> _EXERCISE DETAILS_
Every entry must be duplicated word for word.

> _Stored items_
##############################

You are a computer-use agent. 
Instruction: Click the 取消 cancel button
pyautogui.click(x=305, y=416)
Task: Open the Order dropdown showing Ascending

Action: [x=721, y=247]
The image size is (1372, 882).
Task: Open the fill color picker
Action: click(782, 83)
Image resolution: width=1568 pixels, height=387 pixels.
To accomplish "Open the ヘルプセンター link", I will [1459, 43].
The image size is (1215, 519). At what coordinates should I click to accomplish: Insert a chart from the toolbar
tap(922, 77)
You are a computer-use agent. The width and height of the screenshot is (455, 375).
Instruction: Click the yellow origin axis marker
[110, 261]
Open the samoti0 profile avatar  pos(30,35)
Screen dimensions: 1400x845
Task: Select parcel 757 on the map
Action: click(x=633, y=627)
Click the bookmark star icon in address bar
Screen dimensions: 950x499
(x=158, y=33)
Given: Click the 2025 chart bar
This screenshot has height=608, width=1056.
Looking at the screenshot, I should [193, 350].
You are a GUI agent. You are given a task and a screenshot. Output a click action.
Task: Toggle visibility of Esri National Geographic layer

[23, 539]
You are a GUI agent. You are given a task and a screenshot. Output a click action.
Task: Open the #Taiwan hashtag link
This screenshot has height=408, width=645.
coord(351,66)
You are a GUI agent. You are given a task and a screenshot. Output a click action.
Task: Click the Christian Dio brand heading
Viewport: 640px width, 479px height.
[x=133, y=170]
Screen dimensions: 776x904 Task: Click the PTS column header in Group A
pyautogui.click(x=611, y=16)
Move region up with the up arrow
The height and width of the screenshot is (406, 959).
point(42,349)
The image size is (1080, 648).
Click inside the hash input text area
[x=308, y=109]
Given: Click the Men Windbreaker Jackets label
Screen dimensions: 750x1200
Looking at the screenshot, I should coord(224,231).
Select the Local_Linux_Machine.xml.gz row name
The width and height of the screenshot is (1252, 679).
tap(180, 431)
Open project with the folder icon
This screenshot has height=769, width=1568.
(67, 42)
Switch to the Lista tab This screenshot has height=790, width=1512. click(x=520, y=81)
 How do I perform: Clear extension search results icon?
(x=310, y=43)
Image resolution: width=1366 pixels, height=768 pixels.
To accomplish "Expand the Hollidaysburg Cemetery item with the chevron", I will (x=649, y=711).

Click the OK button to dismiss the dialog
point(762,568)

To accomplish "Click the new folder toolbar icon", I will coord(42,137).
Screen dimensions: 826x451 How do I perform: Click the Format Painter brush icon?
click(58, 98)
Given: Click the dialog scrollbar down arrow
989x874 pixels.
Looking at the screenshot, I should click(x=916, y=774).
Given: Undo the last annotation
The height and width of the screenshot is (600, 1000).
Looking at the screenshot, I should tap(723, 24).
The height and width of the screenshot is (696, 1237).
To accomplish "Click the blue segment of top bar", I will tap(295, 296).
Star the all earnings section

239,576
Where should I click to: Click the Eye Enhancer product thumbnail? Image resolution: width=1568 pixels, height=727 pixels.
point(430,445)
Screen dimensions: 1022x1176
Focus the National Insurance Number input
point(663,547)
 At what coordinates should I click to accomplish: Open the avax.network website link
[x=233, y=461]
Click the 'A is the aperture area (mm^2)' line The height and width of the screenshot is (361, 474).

##############################

> _SOLUTION FOR THIS PROBLEM_
You are a computer-use agent. 
Instruction: Click the 取消 cancel button
pyautogui.click(x=305, y=416)
Task: Open the Order dropdown showing Ascending

Action: [x=721, y=247]
The image size is (1372, 882).
Task: Open the fill color picker
Action: click(782, 83)
Image resolution: width=1568 pixels, height=387 pixels.
To accomplish "Open the ヘルプセンター link", I will [1459, 43].
The image size is (1215, 519). At what coordinates should I click to accomplish: Insert a chart from the toolbar
tap(922, 77)
You are a computer-use agent. The width and height of the screenshot is (455, 375).
Instruction: Click the yellow origin axis marker
[110, 261]
Open the samoti0 profile avatar  pos(30,35)
Screen dimensions: 1400x845
Task: Select parcel 757 on the map
Action: click(x=633, y=627)
Click the bookmark star icon in address bar
Screen dimensions: 950x499
(x=158, y=33)
Given: Click the 2025 chart bar
This screenshot has height=608, width=1056.
Looking at the screenshot, I should [193, 350].
You are a GUI agent. You are given a task and a screenshot. Output a click action.
Task: Toggle visibility of Esri National Geographic layer

[23, 539]
You are a GUI agent. You are given a task and a screenshot. Output a click action.
Task: Open the #Taiwan hashtag link
This screenshot has height=408, width=645.
coord(351,66)
You are a GUI agent. You are given a task and a screenshot. Output a click action.
Task: Click the Christian Dio brand heading
Viewport: 640px width, 479px height.
[x=133, y=170]
Screen dimensions: 776x904 Task: Click the PTS column header in Group A
pyautogui.click(x=611, y=16)
Move region up with the up arrow
The height and width of the screenshot is (406, 959).
point(42,349)
The image size is (1080, 648).
Click inside the hash input text area
[x=308, y=109]
Given: Click the Men Windbreaker Jackets label
Screen dimensions: 750x1200
Looking at the screenshot, I should coord(224,231).
Select the Local_Linux_Machine.xml.gz row name
The width and height of the screenshot is (1252, 679).
tap(180, 431)
Open project with the folder icon
This screenshot has height=769, width=1568.
(67, 42)
Switch to the Lista tab This screenshot has height=790, width=1512. click(x=520, y=81)
 How do I perform: Clear extension search results icon?
(x=310, y=43)
Image resolution: width=1366 pixels, height=768 pixels.
To accomplish "Expand the Hollidaysburg Cemetery item with the chevron", I will (x=649, y=711).

Click the OK button to dismiss the dialog
point(762,568)

To accomplish "Click the new folder toolbar icon", I will coord(42,137).
Screen dimensions: 826x451 How do I perform: Click the Format Painter brush icon?
click(58, 98)
Given: Click the dialog scrollbar down arrow
989x874 pixels.
Looking at the screenshot, I should click(x=916, y=774).
Given: Undo the last annotation
The height and width of the screenshot is (600, 1000).
Looking at the screenshot, I should tap(723, 24).
The height and width of the screenshot is (696, 1237).
To accomplish "Click the blue segment of top bar", I will tap(295, 296).
Star the all earnings section

239,576
Where should I click to: Click the Eye Enhancer product thumbnail? Image resolution: width=1568 pixels, height=727 pixels.
point(430,445)
Screen dimensions: 1022x1176
Focus the National Insurance Number input
point(663,547)
 At what coordinates should I click to accomplish: Open the avax.network website link
[x=233, y=461]
Click the 'A is the aperture area (mm^2)' line The height and width of the screenshot is (361, 474).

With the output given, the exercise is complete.